Larry Pope - President, CEO
Thank you, Bo. I hope you gathered the enthusiasm with which Bo made his report this morning. I will tell you that the management team of this organization is flying high, and I'm probably the highest flyer of them all. I sort of ride up and down with the success of this business. When it's bad, I'm a tough guy to be around. When it's good, it's an awful lot of fun to be around me.
I have to tell my one minute story of last night and even into this morning my wife -- I'm preparing for this call only when my wife says don't you have a few hours available to go see an eight-year-old play basketball and I would tell you, I said, tomorrow will be a fairly easy day on an earnings call, I'll go, and last night was a wonderful night for me, and to finalize that I walked out this morning without my briefcase, so I came to this call this morning with absolutely nothing. Not even a copy of the press release. Not much of what I'm telling you this morning is from recall and memory, because I don't have a lot of papers, they are all sitting on my desk at my house.
It's easy when the management team is performing at the level they are and I would be remiss not to make some comments about this management team, who I am extremely proud of. From the pork group team, led by George Rector but it's not just George. George has done a terrific job but he has a team, a newly appointed President of Farmland, Mike Brown. And Tim Shelf running the packing company and Joe Sebring running the John Morrell group.

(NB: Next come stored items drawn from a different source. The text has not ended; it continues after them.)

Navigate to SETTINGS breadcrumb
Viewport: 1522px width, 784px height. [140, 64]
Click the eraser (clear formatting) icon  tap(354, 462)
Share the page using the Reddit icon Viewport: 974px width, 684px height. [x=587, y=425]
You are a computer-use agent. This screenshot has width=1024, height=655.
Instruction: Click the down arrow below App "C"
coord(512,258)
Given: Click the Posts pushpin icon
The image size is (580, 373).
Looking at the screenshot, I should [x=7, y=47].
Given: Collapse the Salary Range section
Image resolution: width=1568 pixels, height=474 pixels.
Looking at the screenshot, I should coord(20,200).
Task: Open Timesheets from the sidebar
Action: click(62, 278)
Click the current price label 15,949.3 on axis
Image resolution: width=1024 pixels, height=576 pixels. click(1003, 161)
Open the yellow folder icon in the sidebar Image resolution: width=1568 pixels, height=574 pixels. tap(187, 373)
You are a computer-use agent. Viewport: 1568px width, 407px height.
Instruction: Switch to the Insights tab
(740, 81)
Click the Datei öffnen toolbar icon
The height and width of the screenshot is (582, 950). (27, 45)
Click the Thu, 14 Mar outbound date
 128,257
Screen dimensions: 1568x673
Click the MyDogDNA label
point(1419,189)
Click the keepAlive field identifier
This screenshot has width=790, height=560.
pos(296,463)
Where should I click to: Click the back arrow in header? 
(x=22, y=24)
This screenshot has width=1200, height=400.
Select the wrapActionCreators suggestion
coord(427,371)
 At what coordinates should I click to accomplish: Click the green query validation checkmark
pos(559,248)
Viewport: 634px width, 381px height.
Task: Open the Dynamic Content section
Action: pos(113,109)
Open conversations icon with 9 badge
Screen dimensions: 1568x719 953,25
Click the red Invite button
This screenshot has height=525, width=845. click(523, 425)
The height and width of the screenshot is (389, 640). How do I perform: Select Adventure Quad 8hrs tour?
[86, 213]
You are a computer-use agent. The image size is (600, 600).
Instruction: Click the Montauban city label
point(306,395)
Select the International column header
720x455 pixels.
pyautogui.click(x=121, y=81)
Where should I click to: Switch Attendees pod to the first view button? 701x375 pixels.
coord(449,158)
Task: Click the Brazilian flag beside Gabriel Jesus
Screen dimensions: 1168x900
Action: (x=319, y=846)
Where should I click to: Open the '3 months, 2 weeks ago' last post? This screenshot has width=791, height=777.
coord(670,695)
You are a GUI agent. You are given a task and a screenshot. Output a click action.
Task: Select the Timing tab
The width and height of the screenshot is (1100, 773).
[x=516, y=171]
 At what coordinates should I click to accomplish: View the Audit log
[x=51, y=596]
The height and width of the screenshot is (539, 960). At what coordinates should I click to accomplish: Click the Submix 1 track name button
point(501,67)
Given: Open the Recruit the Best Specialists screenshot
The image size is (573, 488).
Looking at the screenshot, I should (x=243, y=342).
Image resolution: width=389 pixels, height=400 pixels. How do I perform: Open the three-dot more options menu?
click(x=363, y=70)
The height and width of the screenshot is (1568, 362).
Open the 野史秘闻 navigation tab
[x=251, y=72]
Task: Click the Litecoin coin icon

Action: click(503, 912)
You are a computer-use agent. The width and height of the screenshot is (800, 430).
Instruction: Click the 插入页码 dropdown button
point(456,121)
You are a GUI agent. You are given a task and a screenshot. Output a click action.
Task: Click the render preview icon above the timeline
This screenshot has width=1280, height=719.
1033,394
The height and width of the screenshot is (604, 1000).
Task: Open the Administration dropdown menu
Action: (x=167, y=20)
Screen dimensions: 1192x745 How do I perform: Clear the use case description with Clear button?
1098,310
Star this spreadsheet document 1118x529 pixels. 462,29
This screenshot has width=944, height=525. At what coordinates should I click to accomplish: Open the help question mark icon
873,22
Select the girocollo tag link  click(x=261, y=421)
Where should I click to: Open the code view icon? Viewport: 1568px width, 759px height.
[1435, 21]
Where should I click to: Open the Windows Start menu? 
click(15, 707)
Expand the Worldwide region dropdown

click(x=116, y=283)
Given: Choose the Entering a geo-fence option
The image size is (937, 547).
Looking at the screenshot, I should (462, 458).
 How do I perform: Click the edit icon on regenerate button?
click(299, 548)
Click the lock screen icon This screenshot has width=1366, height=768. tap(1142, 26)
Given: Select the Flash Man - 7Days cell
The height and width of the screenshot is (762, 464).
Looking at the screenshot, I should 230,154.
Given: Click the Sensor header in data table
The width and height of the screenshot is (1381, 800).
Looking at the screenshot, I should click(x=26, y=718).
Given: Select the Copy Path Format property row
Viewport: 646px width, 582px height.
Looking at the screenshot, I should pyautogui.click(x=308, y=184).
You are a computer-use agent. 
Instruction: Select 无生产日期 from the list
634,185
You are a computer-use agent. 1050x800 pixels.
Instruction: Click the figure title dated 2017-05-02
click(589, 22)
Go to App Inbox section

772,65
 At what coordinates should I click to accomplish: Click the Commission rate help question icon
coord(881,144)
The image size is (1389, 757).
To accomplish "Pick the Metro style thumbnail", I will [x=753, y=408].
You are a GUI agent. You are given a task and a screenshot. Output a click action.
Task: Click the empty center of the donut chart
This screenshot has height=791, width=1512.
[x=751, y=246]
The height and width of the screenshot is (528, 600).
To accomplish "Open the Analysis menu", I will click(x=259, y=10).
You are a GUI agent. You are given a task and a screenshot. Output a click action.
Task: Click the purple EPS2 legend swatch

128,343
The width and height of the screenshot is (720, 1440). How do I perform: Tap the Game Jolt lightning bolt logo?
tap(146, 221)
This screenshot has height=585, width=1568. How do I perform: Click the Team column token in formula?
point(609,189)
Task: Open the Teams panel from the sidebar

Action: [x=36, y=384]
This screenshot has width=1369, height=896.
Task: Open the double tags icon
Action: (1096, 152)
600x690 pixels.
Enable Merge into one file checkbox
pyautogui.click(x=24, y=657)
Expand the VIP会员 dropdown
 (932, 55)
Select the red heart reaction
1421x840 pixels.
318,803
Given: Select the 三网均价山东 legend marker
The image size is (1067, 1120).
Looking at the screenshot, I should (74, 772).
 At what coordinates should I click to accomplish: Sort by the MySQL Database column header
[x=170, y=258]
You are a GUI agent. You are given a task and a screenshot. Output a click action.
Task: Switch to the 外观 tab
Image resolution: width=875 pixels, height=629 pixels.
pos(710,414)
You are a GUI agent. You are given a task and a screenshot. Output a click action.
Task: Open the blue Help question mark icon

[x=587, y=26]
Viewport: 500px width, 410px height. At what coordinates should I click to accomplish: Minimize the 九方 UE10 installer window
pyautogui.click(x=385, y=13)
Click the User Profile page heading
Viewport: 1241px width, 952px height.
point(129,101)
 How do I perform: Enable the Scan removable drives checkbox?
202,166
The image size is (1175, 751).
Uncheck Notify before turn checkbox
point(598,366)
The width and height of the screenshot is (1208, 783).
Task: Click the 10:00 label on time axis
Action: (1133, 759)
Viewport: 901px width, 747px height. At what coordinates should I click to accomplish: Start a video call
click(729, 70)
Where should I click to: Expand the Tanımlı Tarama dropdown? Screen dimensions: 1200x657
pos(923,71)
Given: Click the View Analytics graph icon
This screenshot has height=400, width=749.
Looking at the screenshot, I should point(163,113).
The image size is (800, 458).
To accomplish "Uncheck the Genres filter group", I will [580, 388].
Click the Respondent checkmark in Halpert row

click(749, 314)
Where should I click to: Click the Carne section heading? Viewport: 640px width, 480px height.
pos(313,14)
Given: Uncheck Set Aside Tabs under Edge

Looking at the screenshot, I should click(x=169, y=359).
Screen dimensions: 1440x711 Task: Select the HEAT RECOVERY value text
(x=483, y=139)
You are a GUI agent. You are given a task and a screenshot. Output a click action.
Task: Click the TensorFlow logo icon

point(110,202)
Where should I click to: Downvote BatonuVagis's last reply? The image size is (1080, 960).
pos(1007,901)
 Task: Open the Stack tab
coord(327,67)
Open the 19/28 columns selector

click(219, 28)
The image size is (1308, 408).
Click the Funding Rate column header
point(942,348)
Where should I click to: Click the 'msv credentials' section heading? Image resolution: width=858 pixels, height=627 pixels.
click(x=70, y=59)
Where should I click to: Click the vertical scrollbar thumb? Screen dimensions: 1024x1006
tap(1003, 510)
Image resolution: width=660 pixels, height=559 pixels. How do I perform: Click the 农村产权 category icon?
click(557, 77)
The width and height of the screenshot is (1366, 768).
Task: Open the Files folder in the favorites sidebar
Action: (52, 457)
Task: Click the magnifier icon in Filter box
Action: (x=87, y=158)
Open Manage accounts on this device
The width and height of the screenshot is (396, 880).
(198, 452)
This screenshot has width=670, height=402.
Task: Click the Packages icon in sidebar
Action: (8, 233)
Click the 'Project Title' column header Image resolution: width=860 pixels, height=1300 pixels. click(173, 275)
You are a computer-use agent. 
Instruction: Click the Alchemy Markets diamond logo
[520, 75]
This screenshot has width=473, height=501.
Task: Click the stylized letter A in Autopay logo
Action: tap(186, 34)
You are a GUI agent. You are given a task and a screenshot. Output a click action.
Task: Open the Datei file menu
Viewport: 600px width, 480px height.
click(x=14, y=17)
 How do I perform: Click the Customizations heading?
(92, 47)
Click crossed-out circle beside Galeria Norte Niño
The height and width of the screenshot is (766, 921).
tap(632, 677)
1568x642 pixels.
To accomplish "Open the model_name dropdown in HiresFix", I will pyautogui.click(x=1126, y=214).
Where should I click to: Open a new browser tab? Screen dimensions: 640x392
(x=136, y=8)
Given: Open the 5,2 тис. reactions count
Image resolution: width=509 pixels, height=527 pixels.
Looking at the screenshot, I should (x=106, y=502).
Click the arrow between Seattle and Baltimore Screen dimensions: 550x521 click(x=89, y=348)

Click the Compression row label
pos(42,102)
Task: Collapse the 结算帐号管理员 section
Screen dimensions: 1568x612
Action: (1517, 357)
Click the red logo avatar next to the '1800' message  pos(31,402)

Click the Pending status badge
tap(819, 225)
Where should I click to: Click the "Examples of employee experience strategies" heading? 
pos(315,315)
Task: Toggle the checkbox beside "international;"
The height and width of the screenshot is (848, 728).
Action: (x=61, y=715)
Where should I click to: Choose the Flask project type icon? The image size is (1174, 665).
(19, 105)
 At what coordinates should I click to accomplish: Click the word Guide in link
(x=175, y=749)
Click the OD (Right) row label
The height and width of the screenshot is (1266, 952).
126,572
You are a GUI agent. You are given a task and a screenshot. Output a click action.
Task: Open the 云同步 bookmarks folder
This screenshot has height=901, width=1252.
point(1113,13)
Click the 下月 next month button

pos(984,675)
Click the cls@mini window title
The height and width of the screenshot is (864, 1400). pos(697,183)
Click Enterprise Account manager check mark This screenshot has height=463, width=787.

Those guys and their VPs are doing one heck of a good job. They have very solid management teams. They executed this restructuring almost flawlessly. They went to an SAP computer environment, where many people go through major hiccups. I don't think you heard us one time on the call in the last two years make much reference to the SAP, except that we were getting it done. That is a strong statement about the commitment of this management team, and the talents that are within the IOC structure.
You go to the hog farm operations, we have got equally good talent, led by Jerry Godwin with Terry Coffey in the east and Steve Pullman in the west. These guys are dead on professionals. They are looking at this business in ways that would impress anybody on this call. And they are working so closely with the meat processing side of the business. Both are connected at the hip at this point. Both making the other's business better.
Finally, you look across the little pond called the Atlantic Ocean and Derek Nowakowski, who is running Poland. I mean, is setting new numbers every single time he reports in. And our Mexican business run by Carlos Patron, doing an incredibly good job. All of this, I say this, because many of these foundation points were put into place some time back. And the losses that we were reflecting were the result of just an oversupply of hogs and a grain market that was going crazy on us here. The business has been moving forward. The management teams are deadly solid.
And we were having an investor day on January 18. I would encourage all of those on this call who can come to be there. You will get to meet some of these people if you haven't met them in the past. I think you will be impressed. We are going to spend a good portion of that, discussing with you some of our sales and marketing plans that we don't talk so much about. Again, I think it will be time well spent. We are excited about seeing you. We are excited about telling you about the future of this Company. And I think it will be a day well spent. If you will invest that day to come see us. We may give you some free food at lunchtime.
Now looking forward to the business, the management teams are focused. I think, as Bo said, there is a lot of opportunity in fresh pork. We may not maintain these margins we had last quarter, but we might very well have strong and solid fresh pork profitability for the foreseeable future, well beyond historical levels.
Our packaged meats business, not a particularly good quarter. Not a particularly good quarter. We expect to do better in the third quarter than we did in the second quarter. We are coming into our time of the year. I think that part of the business has a lot of opportunities that we would miss because we missed the sale, or it was priced at a point our competition, that we simply wouldn't take the sale.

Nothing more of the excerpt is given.